私は、一つの目標額だけを追うより、最低ラインと理想ラインの両方を持っておく方が安心できると感じました。
これはあくまで私なりの備え方ですが、「理想(ゆとりプラン)」と「最低ライン(節約プラン)」の二段構えで考える方が性に合っていました。
【補足】運用あり・なしでどう変わるか?
| 項目 | 節約(運用あり) | 節約(運用なし) | ゆとり(運用あり) | ゆとり(運用なし) |
|---|---|---|---|---|
| 取り崩し時の 必要資産 | 381万 | 654万 | 約3,073万 | 約5,282万 |
| 毎月積立 | 0万 | 0万 | 約3.5万 | 約20万 |
ゆとり生活をおくるには、運用ありでは、月3.5万円の積み立て、運用なしでは月に約20万円の積み立てが必要のようです。
運用するかどうかで必要積立額は約5.7倍近く変わるようです。
この結果を知り、今後インフレが続く世の中では、運用の有無で結果が変わると感じました。
そのため、私の場合は運用を継続する選択をしています。
現在、私の現金比率は50%ほどです。運用の力を最大限生かすため、約2年かけて現金比率を30%に下げ、貯蓄から投資へ徐々に移行しています。

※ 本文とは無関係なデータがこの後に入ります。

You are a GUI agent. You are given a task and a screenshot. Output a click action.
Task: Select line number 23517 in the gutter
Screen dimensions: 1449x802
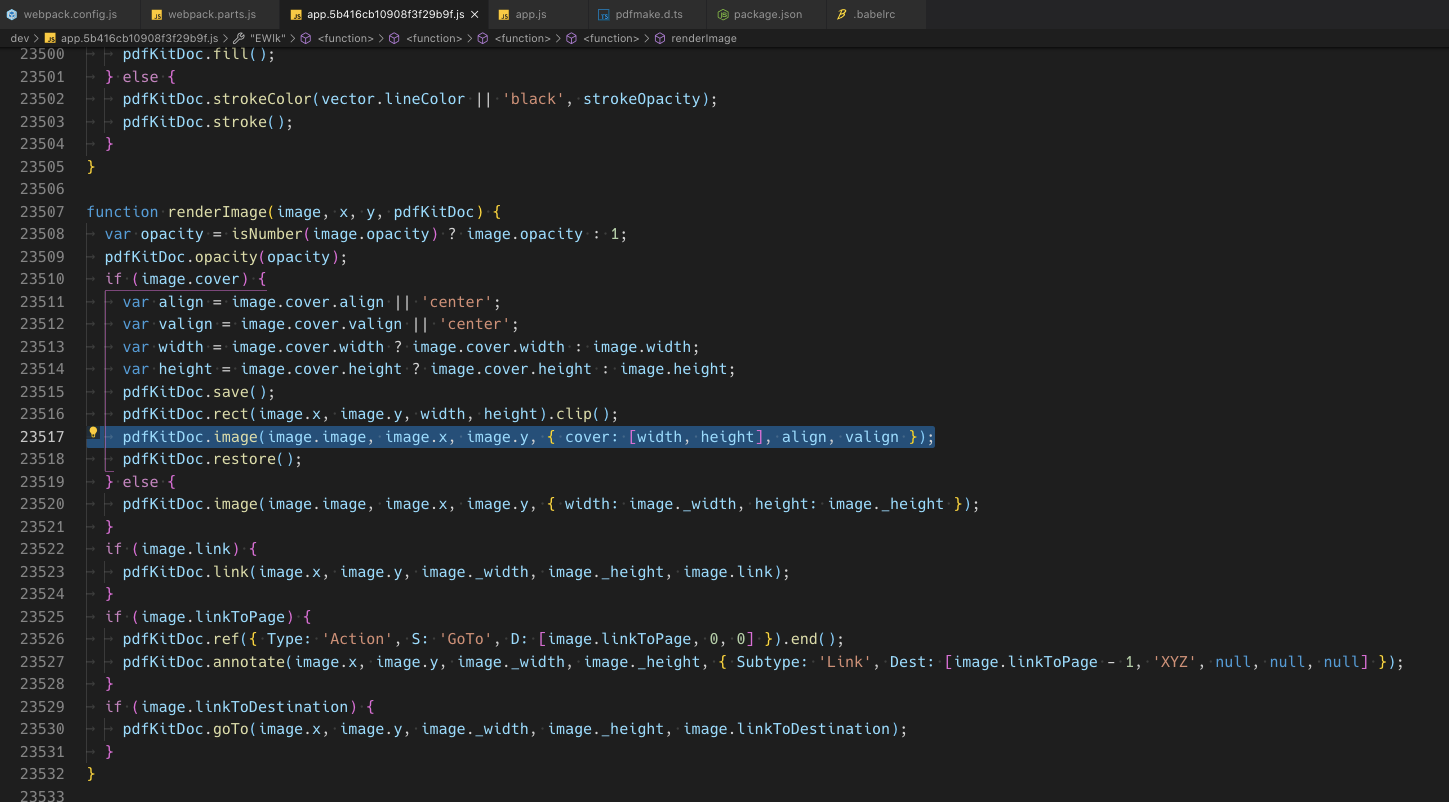[42, 436]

なお、一括投資の方が効率的な場面もありますが、価格変動リスクを考慮し、分散による移行を選択しています。
私自身はNISAとiDeCoをこう考えている
じゃあ実際に何をするかですが、私はNISAとiDeCoの両方を実践しています。
私は、積み立てを続けるなら税制優遇のある制度を使う方が自分に合っていると感じています。
- 新NISA → 非課税で運用
- iDeCo → 節税+運用
この試算で考えた順番(※考え方の整理)
今回の試算では、以下の順番で前提を置いています。
- ① 老後の生活費を決める
- ② 年金額を確認する
- ③ 不足額を把握する
- ④ 運用・積立で補うかを考える
なお、運用利回りや寿命、生活費の設定によって結果は大きく変わるため、本試算はあくまで一例として整理しています。
今回の試算では
・節約生活:約400万円で成立
・ゆとり生活:約3,000万円が目安
という結果になりました
まとめ:いくら必要かより「どう生きたいか」
今回、自分の数字で試算してみて確信したのは、**「老後資金に唯一の正解はない」**ということです。
世間の「2,000万円」という数字に一喜一憂するのではなく、
- 自分にとって譲れない支出(私の場合は旅行)は何か?
- インフレというリスクに、運用の力でどう立ち向かうか? この2点を自分なりに整理できたことが、何よりの安心材料になりました。
私はこれからも、NISAやiDeCoを活用しながら、今の生活と将来の備えをバランスよく育てていく「Money Route(マネールート)」を歩んでいこうと思います。
【免責事項】 本記事の試算は、筆者個人の家計状況と仮定に基づいた一例です。投資には元本割れのリスクがあり、将来の成果を保証するものではありません。あくまで一つの試算として参考になればと思います。